16. Juni 2020 | Robert-Bosch-Krankenhaus

Ausgezeichnete Herzklappentherapie in Baden-Württembergs erstem zertifizierten Mitralklappenzentrum

Das Stuttgarter Robert-Bosch-Krankenhaus verfügt seit April dieses Jahres über das erste zertifizierte Mitralklappenzentrum in Baden-Württemberg.

Das renommierte Zertifikat wird von der Deutschen Gesellschaft für Kardiologie − Herz- und Kreislaufforschung e.V. (DGK) vergeben und belegt die umfassende Behandlungsqualität sowie die individualisierte Therapie durch die enge Zusammenarbeit von Medizinern verschiedener Fachrichtungen und niedergelassener Kardiologen. 

Das Herzzentrum des Robert-Bosch-Krankenhauses behandelt jährlich mehr als 8.000 Patienten und zählt laut Focus-Bewertung zu den besten Deutschlands. Seit April dürfen sich die beiden Abteilungen für Herzchirurgie und Kardiologie zudem über die Zertifizierung zum ersten Mitralklappenzentrum Baden-Württembergs freuen. Der Qualitätsnachweis der Deutschen Gesellschaft für Kardiologie − Herz- und Kreislaufforschung e.V. (DGK) honoriert das umfassende Angebot aller für die Therapie von  Mitralklappenerkrankungen notwendigen Behandlungsverfahren und die optimalen Behandlungsergebnisse. Eine wichtige Bedingung für diesen Erfolg ist die intensive, interdisziplinäre Zusammenarbeit aller Abteilungen, die eine ganz individuelle Therapieentscheidung für jeden einzelnen Patienten ermöglicht.  
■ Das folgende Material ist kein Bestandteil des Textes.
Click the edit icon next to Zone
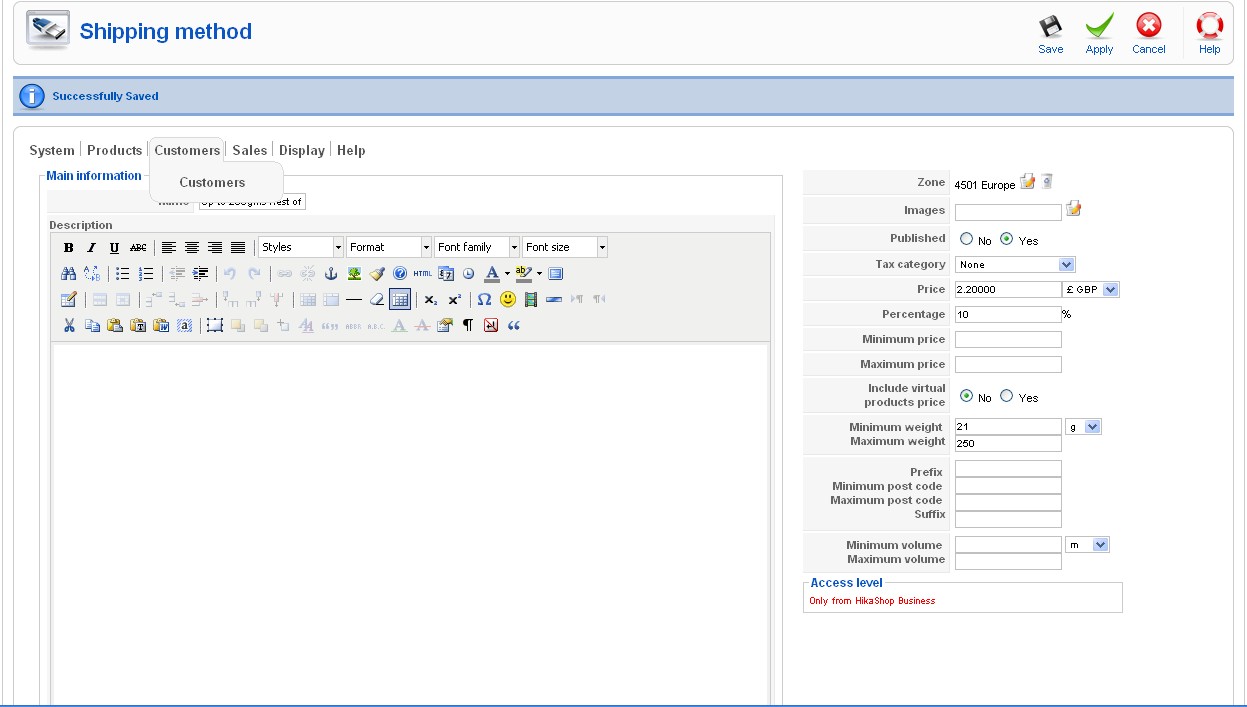 coord(1027,182)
Die Mitralklappe ist eine von vier Herzklappen des Menschen. Eine verengte oder undichte Mitralklappe zählt zu den häufigsten Herzklappenfehlern in Europa und betrifft besonders ältere Menschen. Unbehandelt kann eine solche Erkrankung zu einer erheblichen Abnahme der alltäglichen Belastbarkeit und zu einer Luftnot bereits unter leichter Belastung führen. Die Leistungsfähigkeit des Herzens verschlechtert sich und die Lebenserwartung kann drastisch abnehmen.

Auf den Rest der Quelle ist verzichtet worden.